A Proposal for Safe Window Handles

John Nunley · March 25, 2023

gui rust

This year is supposed to be the year of the Rust GUI. So why is it still so unsafe?

If we’re ever going to make Rust a language that can be used to develop desktop apps, we need to make GUI less unsafe to use. In all fairness, we’ve done a relatively good job of it so far. We have winit for setting up windows; while winit lacks a few features that are necessary for first-class GUI systems, it’s easy enough to implement them ourselves. There’s wgpu for GPU-accelerated drawing and softbuffer for a software-rendered way around that headache. All of these crates provide safe APIs… unless they’re used together, that is.

Today, I’d like to change that.

What’s the problem?

Ideally, you would be able to use any windowing crate (winit, miniquad, druid-shell) with any rendering crate (wgpu, softbuffer, glutin). That way, wgpu doesn’t have to pull in all of winit to function properly, and it can also work with druid-shell if it wanted to.

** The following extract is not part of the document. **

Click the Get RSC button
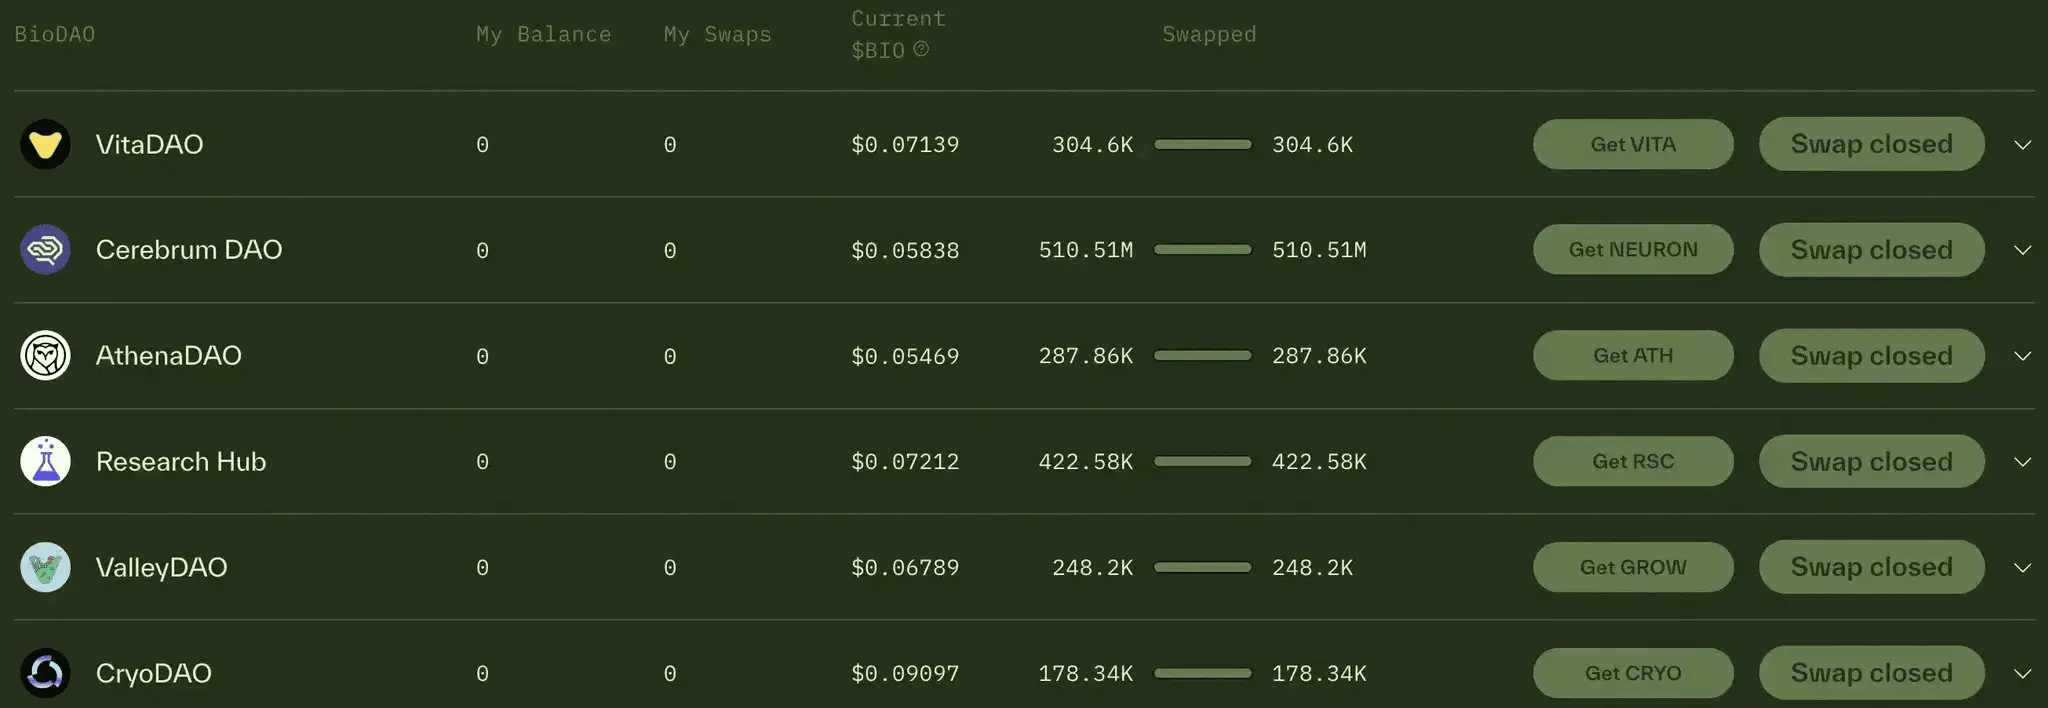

As of now, the primary crate for this compatability in the ecosystem is raw-window-handle. It provides a RawWindowHandle enum that contains a library-independent description of most types of windows. In addition, it also has a HasRawWindowHandle trait, which says “this object is a valid window”. The idea is you can ask the windowing system for a RawWindowHandle, and then tell the GPU API to render to that window. This setup is analagous to the RawFd and AsRawFd items in the standard library; if you need to pass something that uses a file descriptor to something else, you can just plug in an AsRawFd implementor. This is used in the ecosystem, for example, by async-io, where it can drive most types that implement AsRawFd as AsyncRead/AsyncWrite.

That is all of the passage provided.